(Stored data)
—————

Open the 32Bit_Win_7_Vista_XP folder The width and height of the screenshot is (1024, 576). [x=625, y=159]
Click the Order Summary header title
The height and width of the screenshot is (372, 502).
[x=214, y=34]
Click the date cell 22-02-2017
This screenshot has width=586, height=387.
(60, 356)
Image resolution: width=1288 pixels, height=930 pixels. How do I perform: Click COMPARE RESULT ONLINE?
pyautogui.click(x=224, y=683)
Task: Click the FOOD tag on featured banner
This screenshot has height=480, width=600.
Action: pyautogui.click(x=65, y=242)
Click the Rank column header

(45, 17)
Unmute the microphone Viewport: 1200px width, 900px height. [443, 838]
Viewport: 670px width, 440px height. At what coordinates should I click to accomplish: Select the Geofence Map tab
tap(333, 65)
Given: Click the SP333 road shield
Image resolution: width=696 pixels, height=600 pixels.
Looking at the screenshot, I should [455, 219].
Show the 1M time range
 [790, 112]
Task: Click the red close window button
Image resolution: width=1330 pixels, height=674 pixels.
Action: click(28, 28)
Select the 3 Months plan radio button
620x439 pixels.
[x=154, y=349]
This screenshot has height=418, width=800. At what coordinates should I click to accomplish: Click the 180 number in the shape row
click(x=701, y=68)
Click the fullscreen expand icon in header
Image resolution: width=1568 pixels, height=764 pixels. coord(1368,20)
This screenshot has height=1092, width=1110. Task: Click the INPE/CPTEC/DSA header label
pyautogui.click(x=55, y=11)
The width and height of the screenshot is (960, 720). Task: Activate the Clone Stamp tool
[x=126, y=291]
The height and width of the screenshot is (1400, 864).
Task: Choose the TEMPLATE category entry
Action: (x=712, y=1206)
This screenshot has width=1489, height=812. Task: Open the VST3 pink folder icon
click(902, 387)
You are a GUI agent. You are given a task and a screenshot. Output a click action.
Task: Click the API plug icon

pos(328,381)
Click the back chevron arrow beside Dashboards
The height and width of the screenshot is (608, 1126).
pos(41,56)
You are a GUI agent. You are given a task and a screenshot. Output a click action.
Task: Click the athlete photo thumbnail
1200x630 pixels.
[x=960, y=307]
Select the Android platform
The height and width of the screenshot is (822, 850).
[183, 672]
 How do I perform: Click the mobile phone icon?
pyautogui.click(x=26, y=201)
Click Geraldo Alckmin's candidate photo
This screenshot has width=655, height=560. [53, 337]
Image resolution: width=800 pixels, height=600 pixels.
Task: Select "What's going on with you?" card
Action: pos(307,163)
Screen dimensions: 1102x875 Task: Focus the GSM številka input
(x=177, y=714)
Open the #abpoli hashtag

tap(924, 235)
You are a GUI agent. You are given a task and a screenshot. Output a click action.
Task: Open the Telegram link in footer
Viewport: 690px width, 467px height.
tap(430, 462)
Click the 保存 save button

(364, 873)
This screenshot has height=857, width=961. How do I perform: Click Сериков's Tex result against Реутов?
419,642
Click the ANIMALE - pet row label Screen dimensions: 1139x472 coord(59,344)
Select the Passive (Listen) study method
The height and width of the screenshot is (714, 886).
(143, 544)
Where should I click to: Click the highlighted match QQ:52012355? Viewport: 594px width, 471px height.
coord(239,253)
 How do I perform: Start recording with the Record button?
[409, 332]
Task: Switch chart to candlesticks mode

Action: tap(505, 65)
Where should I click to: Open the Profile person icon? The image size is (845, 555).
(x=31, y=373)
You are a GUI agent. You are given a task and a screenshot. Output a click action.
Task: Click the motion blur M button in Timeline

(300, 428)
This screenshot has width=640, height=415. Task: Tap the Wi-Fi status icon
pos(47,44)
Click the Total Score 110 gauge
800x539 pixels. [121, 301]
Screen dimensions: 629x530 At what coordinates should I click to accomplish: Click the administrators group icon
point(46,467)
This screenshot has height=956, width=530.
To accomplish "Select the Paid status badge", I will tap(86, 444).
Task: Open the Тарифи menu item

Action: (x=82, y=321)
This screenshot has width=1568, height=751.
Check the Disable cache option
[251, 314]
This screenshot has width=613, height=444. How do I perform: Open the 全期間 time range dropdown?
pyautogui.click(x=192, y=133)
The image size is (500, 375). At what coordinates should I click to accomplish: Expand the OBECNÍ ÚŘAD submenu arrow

—————

[What the task asks]
Please restate only the opening stretch of the records above: every line from the first through the one containing "Unmute the microphone", exactly as written.

[Finished exercise]
Open the 32Bit_Win_7_Vista_XP folder The width and height of the screenshot is (1024, 576). [x=625, y=159]
Click the Order Summary header title
The height and width of the screenshot is (372, 502).
[x=214, y=34]
Click the date cell 22-02-2017
This screenshot has width=586, height=387.
(60, 356)
Image resolution: width=1288 pixels, height=930 pixels. How do I perform: Click COMPARE RESULT ONLINE?
pyautogui.click(x=224, y=683)
Task: Click the FOOD tag on featured banner
This screenshot has height=480, width=600.
Action: pyautogui.click(x=65, y=242)
Click the Rank column header

(45, 17)
Unmute the microphone Viewport: 1200px width, 900px height. [443, 838]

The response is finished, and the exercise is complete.